Посещение нашей семьи «Бовом», повидимому, еще более оживило и подбодрило молодежь, которая все чаще собиралась у нас, чтобы окончательно выяснить и поставить дело устройства типографии и издания «свободной» газеты. Так как осуществление последней мысли требовало солидного оборудования типографии, на что нужны были немалые средства, которых, повидимому, еще не имелось, а также и преодоления разных административных препон, то молодежь предполагала пока использовать привезенное ею к нам «чудо» собственными усилиями… Скоро я имел великое удовольствие созерцать, как одним утром в наше зальце была внесена и установлена столяром первая «касса», около которой тотчас же собрались наши студенты и начали разбирать привезенный ими же со станком шрифт. Работа закипела. Решили на первый раз «самодельным» способом набрать и напечатать крохотную брошюрку невинного содержания. Не только меня, но и самую молодежь прежде всего увлекал и интересовал самый процесс новой для них и мало знакомой работы. Конечно, первые блины выходили «комом»: удалось кое-как, с грехом пополам, отпечатать десяток экземпляров шутливой рекламы о нарождении в г. В. первой «свободной» типографии. Тем не менее это доставило молодежи немало веселого удовольствия. Но… дело на этом и застряло: оказалось, что привезенная ли из Москвы краска никуда не годилась, или что, кроме того, недоставало некоторых важных приспособлений, которых достать в В. в то время было невозможно, – оборудовать дело «самодельным» способом так и не удалось пока. В ожидании, когда получится разрешение и с «оказией» можно будет недостающее получить из Москвы, молодежь разъехалась на лето по деревням.
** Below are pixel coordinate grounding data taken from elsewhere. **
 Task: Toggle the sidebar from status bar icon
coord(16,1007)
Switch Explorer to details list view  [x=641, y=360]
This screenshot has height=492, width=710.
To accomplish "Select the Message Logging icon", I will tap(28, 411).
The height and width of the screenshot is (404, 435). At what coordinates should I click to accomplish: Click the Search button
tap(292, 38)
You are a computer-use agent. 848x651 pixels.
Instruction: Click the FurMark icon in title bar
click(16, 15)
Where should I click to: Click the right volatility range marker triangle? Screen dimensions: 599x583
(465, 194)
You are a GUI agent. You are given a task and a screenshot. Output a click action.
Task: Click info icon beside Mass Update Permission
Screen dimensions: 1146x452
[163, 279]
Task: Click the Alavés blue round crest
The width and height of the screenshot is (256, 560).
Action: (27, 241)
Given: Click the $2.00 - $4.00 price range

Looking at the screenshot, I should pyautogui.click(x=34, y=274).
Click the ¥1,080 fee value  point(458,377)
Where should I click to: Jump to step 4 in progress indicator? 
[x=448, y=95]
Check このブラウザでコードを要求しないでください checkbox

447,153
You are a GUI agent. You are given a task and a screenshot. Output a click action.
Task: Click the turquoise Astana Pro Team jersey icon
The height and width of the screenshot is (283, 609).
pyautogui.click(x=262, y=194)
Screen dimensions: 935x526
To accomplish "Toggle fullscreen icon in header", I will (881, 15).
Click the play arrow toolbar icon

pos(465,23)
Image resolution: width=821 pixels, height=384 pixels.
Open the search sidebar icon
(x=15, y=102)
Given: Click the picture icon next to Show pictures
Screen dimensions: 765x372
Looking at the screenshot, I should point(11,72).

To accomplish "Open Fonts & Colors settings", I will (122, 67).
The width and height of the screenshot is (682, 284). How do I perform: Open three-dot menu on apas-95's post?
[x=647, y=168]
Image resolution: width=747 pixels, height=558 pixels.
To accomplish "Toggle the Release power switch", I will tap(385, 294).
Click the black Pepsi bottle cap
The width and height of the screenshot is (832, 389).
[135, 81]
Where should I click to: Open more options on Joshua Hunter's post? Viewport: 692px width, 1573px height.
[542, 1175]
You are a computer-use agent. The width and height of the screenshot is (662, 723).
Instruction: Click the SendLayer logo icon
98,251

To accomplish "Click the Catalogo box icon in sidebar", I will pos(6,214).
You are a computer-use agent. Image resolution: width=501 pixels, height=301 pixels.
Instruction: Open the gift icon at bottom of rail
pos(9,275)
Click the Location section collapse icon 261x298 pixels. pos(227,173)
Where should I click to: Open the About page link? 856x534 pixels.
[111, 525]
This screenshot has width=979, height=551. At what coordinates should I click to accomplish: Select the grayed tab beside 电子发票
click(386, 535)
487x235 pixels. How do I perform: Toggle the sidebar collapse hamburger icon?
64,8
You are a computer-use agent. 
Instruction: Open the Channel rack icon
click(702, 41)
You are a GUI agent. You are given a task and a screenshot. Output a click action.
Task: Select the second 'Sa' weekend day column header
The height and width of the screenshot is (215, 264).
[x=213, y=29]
Однако попытка насадить «самодельным» способом «свободное» слово не совсем осталась безрезультатной.
Спустя некоторое время после разъезда молодежи и с наступлением семинарских каникул, когда у нас наступило полное затишье, на письменном столе отца вдруг появился большой конверт, за судьбой которого я наблюдал издалека, спрятавшись за дверь. Когда вечером отец стал разбирать на столе бумаги, он с удивлением стал рассматривать содержимое в конверте.
– Николя! – вдруг крикнул он. – Где ты? Позовите ко мне Николю.
Не торопясь и смущенный, я подошел к нему.
– Это твоя затея? Да? – говорил он, показывая на два почтовых листика с напечатанными на них странным образом бледной синей краской какими-то стишками.
– Да разве я умею печатать? – сказал притворно я.
– Ну, не запирайся… Что ж тут плохого? Хочешь быть поэтом… да еще сам себя печатать? Это ты ловко придумал… Только, видишь ли, настоящие поэты всегда пишут правду. А у тебя вот написано, что будто бы «поэт утонул в бальзамическом токе воздушной струи!» То-то я думал: чего это ты стал летом в своей каморке по ночам сидеть? А это ты в бальзамической струе плавал… Ну, голубчик, какие же у тебя в каморке бальзамические струи, хотя бы и у открытого окна?.. Ты сам знаешь, что, к сожалению, как раз около твоей каморки навозный хлев… Ну, и потом насчет правописания… есть грешки…
Я покраснел до корня волос: первая критика показалась мне уничтожающей.
– Ты не смущайся уж очень… С кем вначале промахов не бывает, – утешал меня отец. – Но как это ты ухитрился напечатать? Краски нет, станок почти разобран… Удивляюсь! Ты, брат, какой-то новый способ изобрел… Познакомь, пожалуйста.